Check out our top five things to do this weekend:
10 August: Toy Toy feat DVS1
What began as a monthly club night has matured into one of Johannesburg’s premier underground dance music nights, Toy Toy feat DVS1 promises a spectacular night of chilled and mellow tunes at And Club as techno maestro, DVS1 is set to be on the decks all night on 10 August. Tickets available on and.nutickets.co.za
11 August: Women’s Day Brew
This Bottomless Beer Day, the Mad Giant and Clockwork Brewhouse have teamed up for the very first Women’s Day Brew. There will be a few kegs of their crisp and refreshing Collab Brew on tap for only R200.
11 August: Ziza – Shining Hour
Shining Hour is the title of Ziza Muftic’s second album recorded in April this year. She will be sharing the stage with the very band she recorded the album with at The Orbit.
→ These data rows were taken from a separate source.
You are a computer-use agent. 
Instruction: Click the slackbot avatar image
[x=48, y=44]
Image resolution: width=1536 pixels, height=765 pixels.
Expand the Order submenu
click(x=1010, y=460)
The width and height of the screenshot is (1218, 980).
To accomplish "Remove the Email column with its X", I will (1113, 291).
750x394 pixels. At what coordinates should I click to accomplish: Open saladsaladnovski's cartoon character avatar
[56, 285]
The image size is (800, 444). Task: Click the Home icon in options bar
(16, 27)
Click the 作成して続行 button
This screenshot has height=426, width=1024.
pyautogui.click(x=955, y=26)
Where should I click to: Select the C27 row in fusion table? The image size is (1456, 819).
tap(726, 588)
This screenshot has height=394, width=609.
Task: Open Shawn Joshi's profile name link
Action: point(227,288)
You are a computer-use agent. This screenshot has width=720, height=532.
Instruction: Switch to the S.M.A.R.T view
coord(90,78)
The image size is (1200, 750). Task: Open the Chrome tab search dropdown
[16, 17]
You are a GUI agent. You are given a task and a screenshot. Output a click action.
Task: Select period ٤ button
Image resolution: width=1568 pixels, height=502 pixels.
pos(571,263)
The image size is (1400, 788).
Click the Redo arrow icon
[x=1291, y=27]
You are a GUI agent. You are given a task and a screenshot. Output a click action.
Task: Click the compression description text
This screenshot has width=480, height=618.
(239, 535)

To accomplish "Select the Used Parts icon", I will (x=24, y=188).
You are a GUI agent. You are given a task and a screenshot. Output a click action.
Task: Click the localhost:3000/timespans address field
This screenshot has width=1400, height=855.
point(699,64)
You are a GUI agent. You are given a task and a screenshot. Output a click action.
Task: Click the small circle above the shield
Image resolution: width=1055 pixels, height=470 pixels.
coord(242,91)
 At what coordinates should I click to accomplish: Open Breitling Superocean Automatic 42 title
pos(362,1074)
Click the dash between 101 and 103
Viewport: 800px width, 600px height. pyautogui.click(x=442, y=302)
Connected through music and deep friendships, Ziza, and her band have been playing as a group for four years now. Join them in conversations, exploring musical possibilities of many cultures, through the language of jazz. Tickets available on 011 339 6645 / 081 534 2867 at R150.
12 August: Secret Underground Dinner
JoburgPlaces hosts the ‘imaginary’ opening of the Zwipi Underground Bar. It is ‘imaginary’ as the bar is not really opening permanently yet. It is just a chance to get a sneak preview of the bar which by then will have gone through the clean-up, fit-out, and renovation process. JoburgPlaces offers a whole host of activities during the opening all of which involve some food and drinks at the Zwipi Underground Bar. Tickets available on 082 894 5216 from R595.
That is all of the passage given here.